23 In my opinion, nothing in this section, or in Part 5.5 of the Act generally, supports this argument. The terms of s 633(1) are descriptive, not mandatory. Sections 633(4) and 645(3)(b) also contemplate circumstances other than the winding up and termination of the affairs of the practice. In any event, the plaintiff strongly disavowed the utility of the appointment of either a supervisor of trust money or a manager for the defendant’s practice if there were some prospect that it may be appropriate that the provision of legal services by the practice be wound up and terminated. The plaintiff was not prepared to accept undertakings from the defendant with respect to the continued operation of his trust account by him.
Conclusion
24 Taking these matters into account, I consider that there was material before the Council upon the basis of which it could form a belief on reasonable grounds that the defendant had failed in one or more of the respects enumerated in s 615(d) of the Act and that it had a proper evidentiary basis for forming such a belief. I also consider that the Council’s determination pursuant to s 616(2)(c)(i) was appropriate.
25 I am fortified in these views by the candid and helpful admissions made by the defendant referred to in par [10] above. Unfortunately, they lend support to the plaintiff’s concern that the defendant has knowingly disregarded the regulations applying to him, apparently on the basis that such conduct was relatively innocuous and presumably permissible, or at least excusable, provided that no dishonesty was involved and no clients or third parties were disadvantaged. The plaintiff, however, is in no position to countenance or condone such conduct. The application for the appointment of a receiver is not, in my view, unwarranted.
26 Furthermore, not only do the defendant’s admissions lend support to the proposition that the Council had reasonable grounds for forming its belief, but in a secondary sense, they are relevant to the exercise of my discretion, in that they ameliorate the harshness of the perception that the Council's decision may theoretically have been made without affording the defendant procedural fairness. They put for present purposes beyond controversy some of the matters listed in s 615(d) upon which the Council is required to form a belief on reasonable grounds. They enable me to have regard to the fact that in forming the view that it formed, the Council did not rely, or did not only rely, upon facts that are wholly contested by the defendant.
27 Finally, as Mr Lynch quite properly conceded, there is "a serious problem" in the defendant's practice. The significant collection of wisdom in Foreman (supra) concerning the role of the plaintiff in the supervision of solicitors and the protection of the public must be given full weight.

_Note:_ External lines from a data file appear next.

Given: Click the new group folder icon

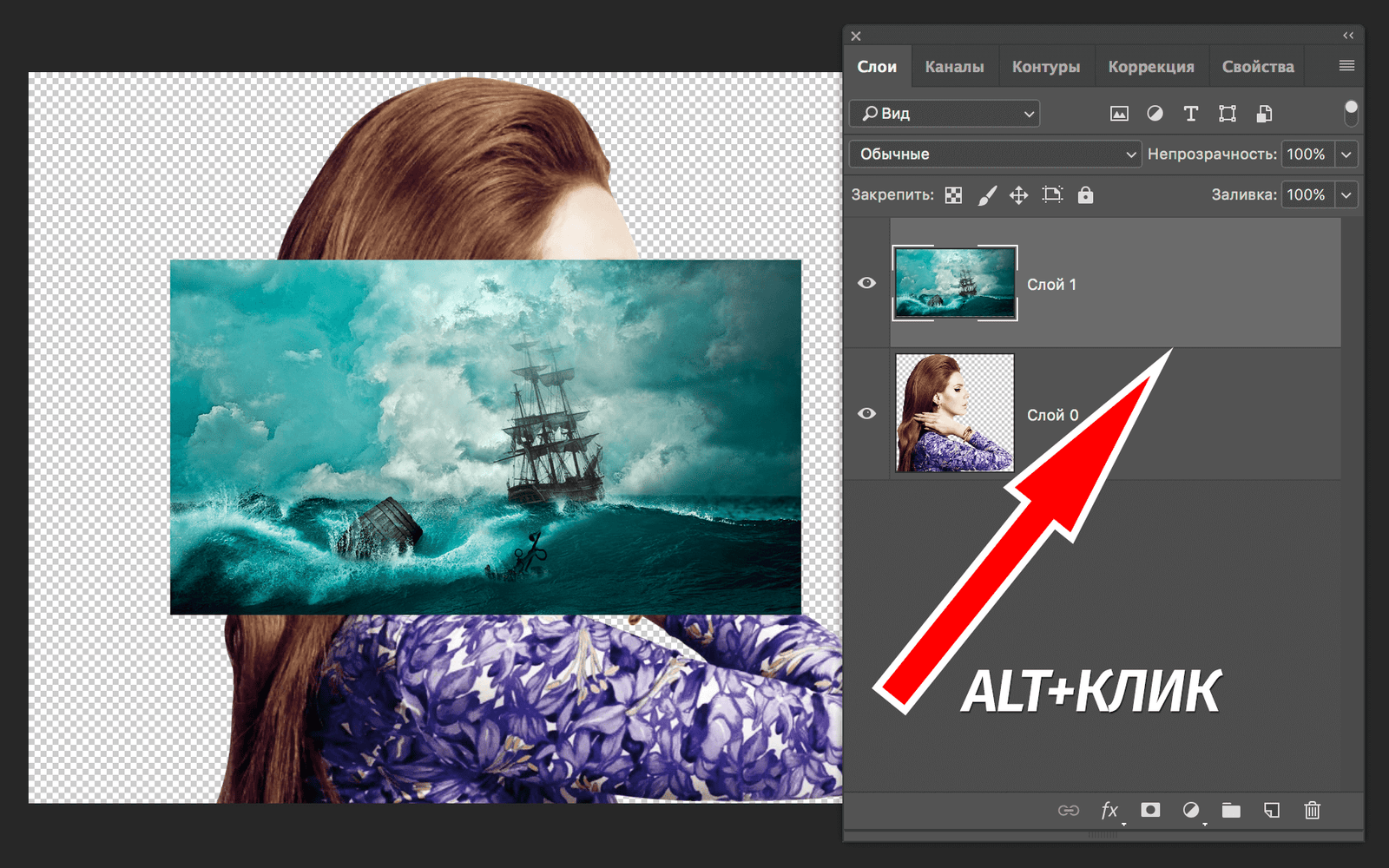Looking at the screenshot, I should 1231,810.
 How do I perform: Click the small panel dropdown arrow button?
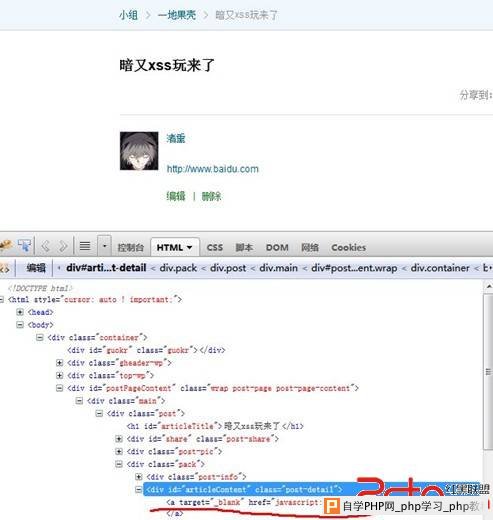[104, 246]
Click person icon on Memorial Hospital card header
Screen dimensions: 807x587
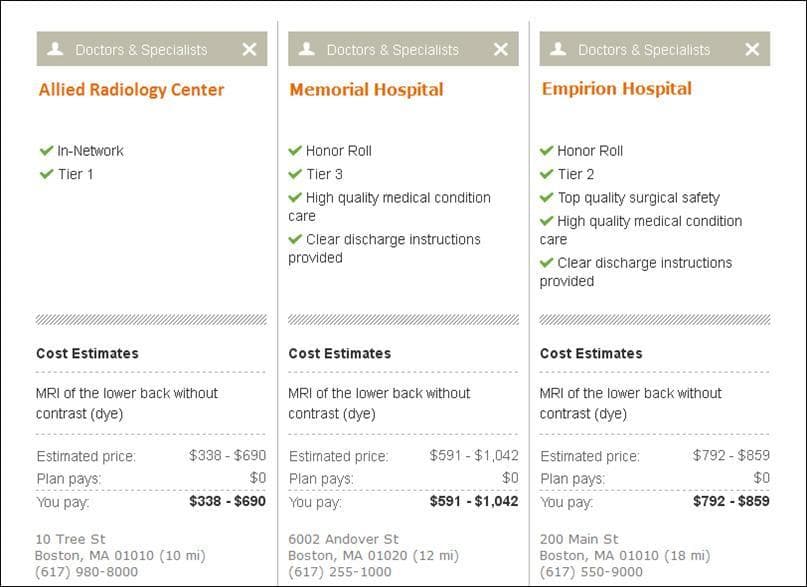307,49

This includes the effect that orders of this Court will have upon the understanding in the profession and amongst the public of the standard of behaviour and conduct required of solicitors.
Orders
28 In these circumstances I make the following order: -
- ORDER that pursuant to s 630(2) of the Legal Profession Act , 2004 Jean Sayer be appointed receiver of the Law Practice known as W D Clapin, Level 8, 309 Pitt Street, Sydney.
29 I will hear submissions from the parties concerning such further or other orders as may be appropriate.